My spouse and I have much experience with trying to figure this out, and having the spirit tell us otherwise.
Ropers advice about not doing what another is capable of doing and not doing when we should be teaching is sound.
When I tell the mother of a very smart, but almost wholly uneducated (through no fault of her own)neighbor with Asperger's that I'd be glad to pay for a bus ticket for her daughter to make a therapy appt downtown, when she calls for a ride, because I know she needs to become independent and a 2 mile walk to the bus stop would be consistent good exercise for her, I am offering help. Mother won't accept for daughter, which is one of the reasons she is where she is in progress.

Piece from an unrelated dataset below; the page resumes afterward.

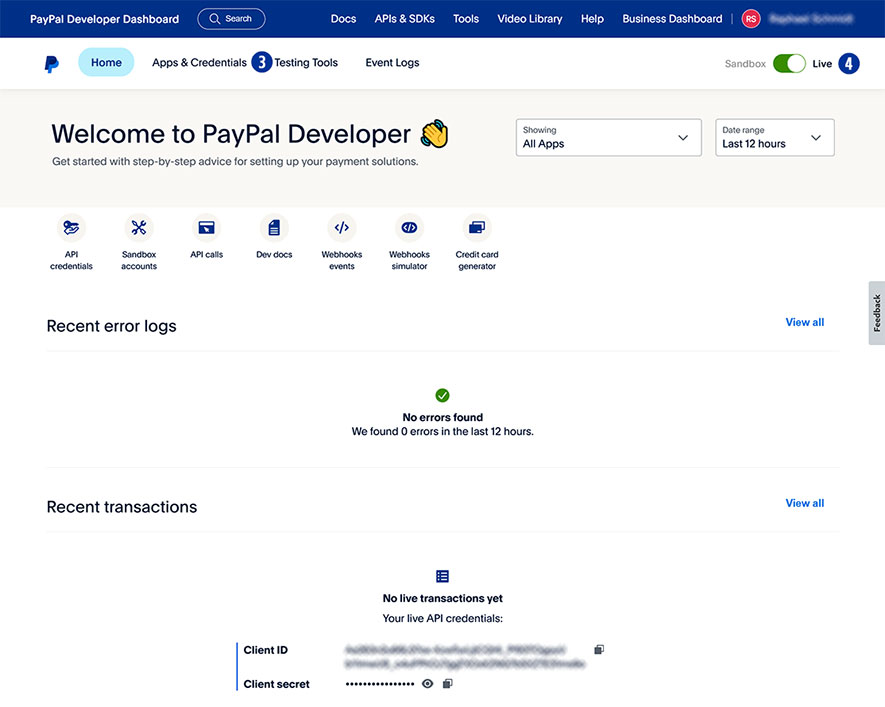Open the API credentials shortcut icon
This screenshot has height=707, width=885.
pyautogui.click(x=71, y=228)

Breaks my heart.
When I wonder whether my son would be in jail today if ward members hadn't rescued him from consequences they considered too harsh (like not getting to go to the prom because they hadn't done what they were supposed to do), I get that people who haven't dealt with this for themselves don't get it.
When I watch innocents whose possibilities are gutted by the bad choices of their parents, who are enabled by government, and at the same time punished for things over which they have NO control, such that hope leaves, I mourn that we don't distinguish can't from won't or don't know how to.
Bottom line, we can talk about theoretics and principles til our heads spin. But decisions in these matters need to be made (a) by those who know as much of the circumstances as can be known; (b)by those who know what enabling is and isn't and what accommodations vs teaching while accommodating is; and (c) with confirmation by the spirit. All elements are necessary in order to get it right.